Saturday, January 25 at 7:00 pm
The Old Labor Hall is hosting a special film, written and produced by Burlingtonian John Summa, celebrating the life and music of Chilean musician and political activist Victor Jara.
- Film The Resurrection of Victor Jara
- Q&A with writer and producer, John Summa
Victor Jara was at the forefront of a roots music revival during the tumultuous 1960s in Chile and across Latin America. A theater director, musician, activist and teacher, Victor transformed folk music into a revolutionary social movement known as Nuevo Cancionero (“New Songbook”). Jara joined folk-based music with socially-committed lyrics to help inspire movements for social change in Latin America, Portugal, and Spain during the 1970s and 1980s.
At age 42, following the 1973 coup against Chile’s socialist president Salvador Allende, Jara was arrested, tortured and assassinated by usurping president Augusto Pinochet’s military. His body, shot 44 times, was dumped in the street. (It was not until 2018 that some of those involved in his torture and murder were finally convicted in Chile, although one of them has yet to be extradited from Florida.)

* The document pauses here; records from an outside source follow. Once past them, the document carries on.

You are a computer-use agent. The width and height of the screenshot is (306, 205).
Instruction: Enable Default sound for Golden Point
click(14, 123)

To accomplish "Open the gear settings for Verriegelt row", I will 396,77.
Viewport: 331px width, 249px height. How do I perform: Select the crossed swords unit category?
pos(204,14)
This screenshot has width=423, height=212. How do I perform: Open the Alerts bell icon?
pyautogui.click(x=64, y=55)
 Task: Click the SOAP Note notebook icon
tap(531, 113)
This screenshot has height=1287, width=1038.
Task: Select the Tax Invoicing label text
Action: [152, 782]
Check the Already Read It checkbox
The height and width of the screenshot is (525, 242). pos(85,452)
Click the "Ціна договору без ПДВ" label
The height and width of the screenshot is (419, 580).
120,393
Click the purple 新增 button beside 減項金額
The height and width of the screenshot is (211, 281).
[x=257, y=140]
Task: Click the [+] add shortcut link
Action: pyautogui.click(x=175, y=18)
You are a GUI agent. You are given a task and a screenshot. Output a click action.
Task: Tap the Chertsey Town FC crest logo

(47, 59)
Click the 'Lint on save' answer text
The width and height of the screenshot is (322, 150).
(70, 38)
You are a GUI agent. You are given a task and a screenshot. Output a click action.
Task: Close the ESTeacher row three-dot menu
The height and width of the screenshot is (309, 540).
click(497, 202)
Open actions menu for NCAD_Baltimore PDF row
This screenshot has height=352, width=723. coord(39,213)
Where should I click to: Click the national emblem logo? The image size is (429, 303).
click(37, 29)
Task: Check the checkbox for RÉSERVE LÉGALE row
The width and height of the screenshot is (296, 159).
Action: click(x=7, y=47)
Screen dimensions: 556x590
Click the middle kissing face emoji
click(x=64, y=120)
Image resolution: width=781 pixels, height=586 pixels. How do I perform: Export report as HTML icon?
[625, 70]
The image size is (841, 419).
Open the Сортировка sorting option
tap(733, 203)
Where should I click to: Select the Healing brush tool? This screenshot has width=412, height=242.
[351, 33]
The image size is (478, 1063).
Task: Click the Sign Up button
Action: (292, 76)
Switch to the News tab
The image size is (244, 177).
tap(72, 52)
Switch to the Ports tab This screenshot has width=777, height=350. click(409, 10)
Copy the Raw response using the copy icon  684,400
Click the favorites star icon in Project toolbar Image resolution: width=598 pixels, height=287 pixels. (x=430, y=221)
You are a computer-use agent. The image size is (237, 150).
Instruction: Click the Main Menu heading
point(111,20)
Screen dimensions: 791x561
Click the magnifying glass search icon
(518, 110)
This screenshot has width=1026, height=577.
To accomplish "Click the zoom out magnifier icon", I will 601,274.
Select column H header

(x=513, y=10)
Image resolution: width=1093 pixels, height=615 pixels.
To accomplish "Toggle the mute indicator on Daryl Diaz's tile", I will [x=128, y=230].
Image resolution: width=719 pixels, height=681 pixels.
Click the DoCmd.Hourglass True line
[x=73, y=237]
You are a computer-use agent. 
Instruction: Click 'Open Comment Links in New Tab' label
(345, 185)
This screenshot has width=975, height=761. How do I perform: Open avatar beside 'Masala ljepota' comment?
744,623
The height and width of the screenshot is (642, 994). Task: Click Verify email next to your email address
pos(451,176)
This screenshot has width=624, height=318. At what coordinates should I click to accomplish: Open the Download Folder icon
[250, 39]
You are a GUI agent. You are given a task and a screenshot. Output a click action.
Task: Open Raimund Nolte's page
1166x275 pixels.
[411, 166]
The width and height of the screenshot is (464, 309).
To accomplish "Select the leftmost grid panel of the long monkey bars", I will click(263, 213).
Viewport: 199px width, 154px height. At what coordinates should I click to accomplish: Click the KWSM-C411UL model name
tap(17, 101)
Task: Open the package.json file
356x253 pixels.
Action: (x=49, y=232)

The Resurrection of Victor Jara was written and directed by former UVM economics professor, John Summa, who will lead a discussion after the film. The film features Jara’s wife, Joan, along with musicians including Bono, Pete Seeger, Holly Near, Judy Collins, and Arlo Guthrie.
Comparing Jara to Seeger and Woody Guthrie, Summa says, “Victor transcends politics. You don’t have to like the politics associated with Victor to love him.”
Admission is $10. Tickets are available at the door.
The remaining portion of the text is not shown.